▶ **PROVIDED PASSAGE**
+ + + + +

Philosophy as a way of life

There is a huge gulf between philosophy today and philosophy during the Axial Age, and in fact ancient philosophy as a whole. Today, philosophy is generally seen as theoretical discourse alone, divorced from practice. Since the eighteenth century, beginning with Wolff, Kant and the German Idealists, it has been inextricably linked to the university; and in the words of Pierre Hadot, the influential historian of ancient philosophy in the West, it is ‘first and foremost a discourse developed in the classroom, and then consigned to books. It is a text which requires exegesis’ (What is Ancient Philosophy: p. 271).

In the past, however, while philosophy was of course concerned with theoretical discourse it was seen, first and foremost, as a ‘way of life’, both in the East and the West. Hadot has made this abundantly clear with respect to the West; and it was also true in axial China and India. The word philo-sophia (the love of wisdom), and philosopher, first emerged with Socrates (as described by Plato), the great exemplar of the philosopher who walked his talk. He undertook an intense search for wisdom, self-knowledge and ‘care of the soul’, and sought a way of life in which theory and practice, words and deeds might become fully aligned. Subsequent axial-inspired philosophy in the West made use of what Hadot calls ‘spiritual exercises’, which included Socratic-Platonic dialectics (Platonism), attention to the present moment (Stoicism and Epicureanism), and exercises designed to facilitate progress through stages of spiritual growth (Plotinian Neoplatonism).

+ + + + +

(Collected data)
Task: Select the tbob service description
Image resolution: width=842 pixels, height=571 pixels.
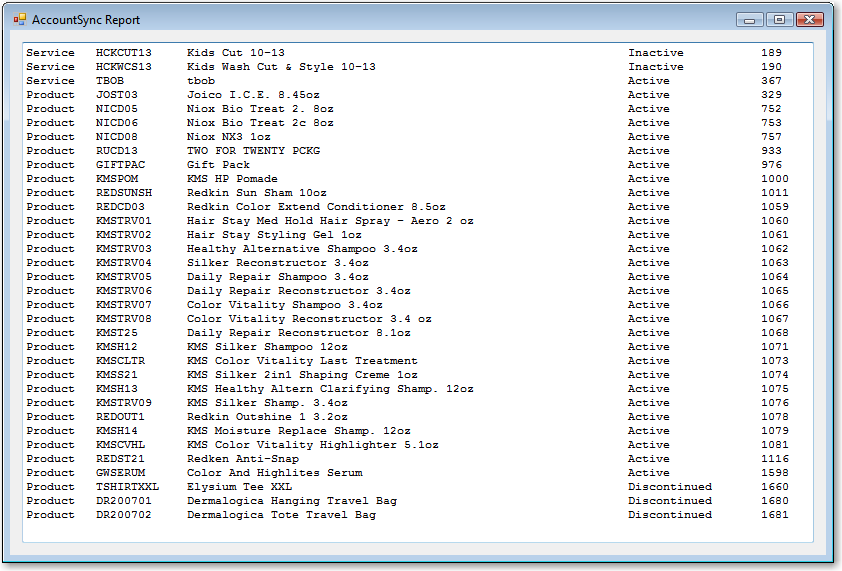Action: click(x=200, y=81)
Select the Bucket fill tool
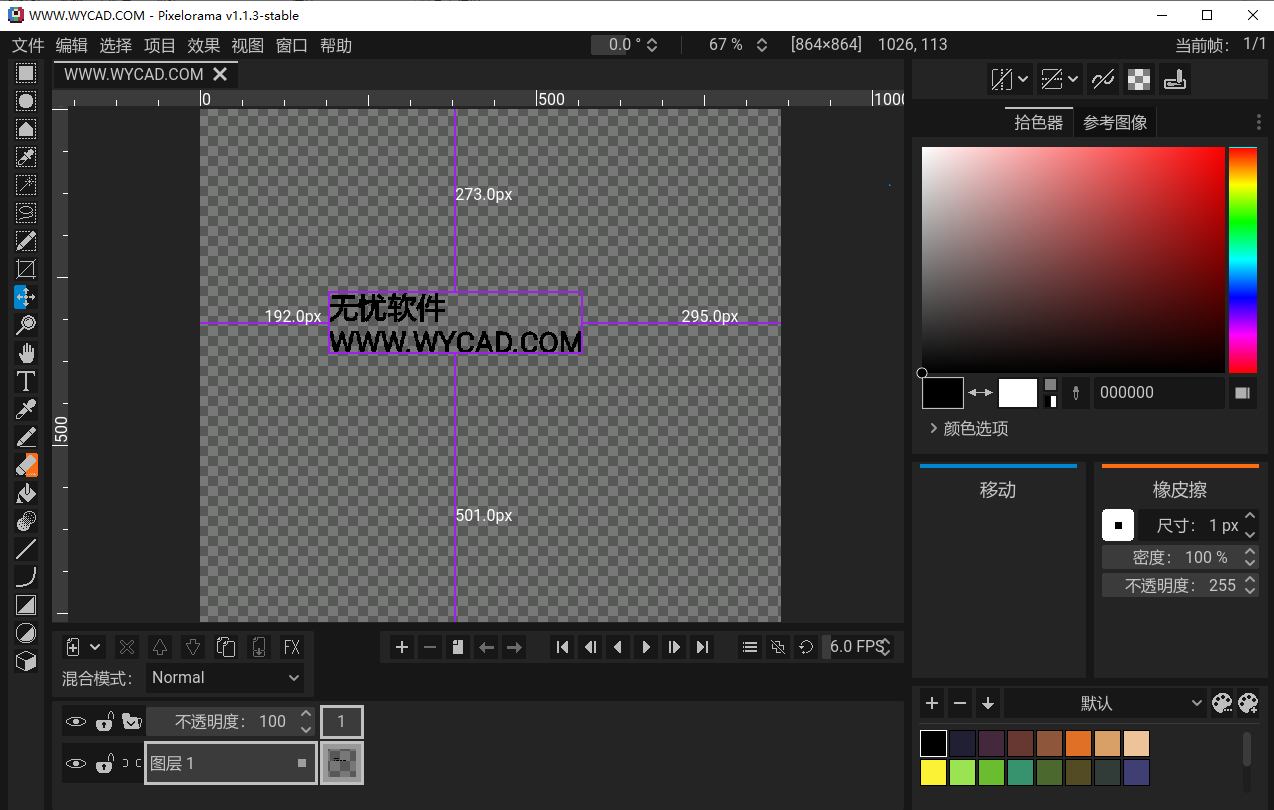This screenshot has height=810, width=1274. pyautogui.click(x=25, y=492)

+ + + + +

▶ **ACTIVITY LIST**
1) Using the passage on philosophy as a way of life, list each of the "spiritual exercises" it names, with the school it pairs with each.
2) Continue the text on philosophy as a way of life from the end of its final sentence.

▶ **RESPONSES**
1)
- Socratic-Platonic dialectics (Platonism)
- Attention to the present moment (Stoicism and Epicureanism)
- Exercises designed to facilitate progress through stages of spiritual growth (Plotinian Neoplatonism)

2)
Philosophy in axial China and axial India similarly stressed the need for theory-practice coherence, seen for example in Confucius’ intense search for the source of jen (inner moral perfection) and the general Confucian and Neo-Confucian concern with moral self-cultivation, and the Buddha’s eight-fold path which involved practices of wisdom (right view, right intention), ethical conduct (right speech, right action and right livelihood) and concentration (right effort, right mindfulness and right concentration).

We feel that philosophy today needs to recover the original spirit of philosophy as it emerged in the Axial Age, along with the more balanced mode of thought that accompanied it – a mode of thought that was holistic and receptive rather than atomistic and grasping; intuited Being rather than repressed it; integrated the different forms of knowledge accessed by science, philosophy and spirituality; and insisted on theory-practice coherence and on approaching philosophy as a way of life. From within this spirit we can make use of the huge advances of modern science, neuroscience, therapy and psychotherapy and also contemporary integrative philosophy to establish an axial 2.0 theory-practice that is appropriate, and necessary, for the 21st century.